# INSTRUCTIONS FOR THE TASK:
Transcribe the lines below exactly, beginning with the line that holds "You are a computer-use" and ending with the final line, both included. Pictures are to be left out.

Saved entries
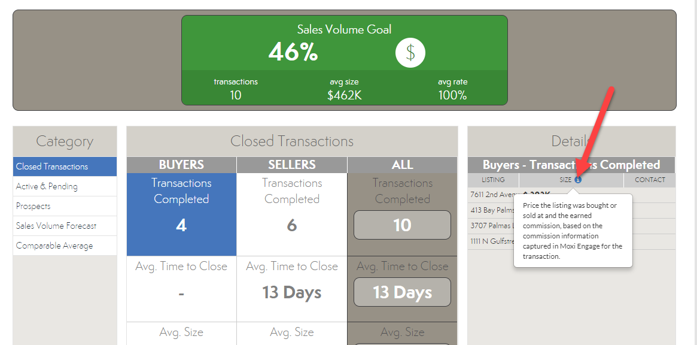The width and height of the screenshot is (697, 345).
Task: Click the total transactions button showing 10
Action: (402, 225)
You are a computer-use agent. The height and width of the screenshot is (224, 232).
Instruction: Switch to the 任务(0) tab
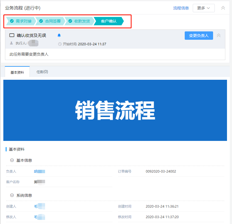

# WRITTEN ANSWER:
You are a computer-use agent. The height and width of the screenshot is (224, 232).
Instruction: Switch to the 任务(0) tab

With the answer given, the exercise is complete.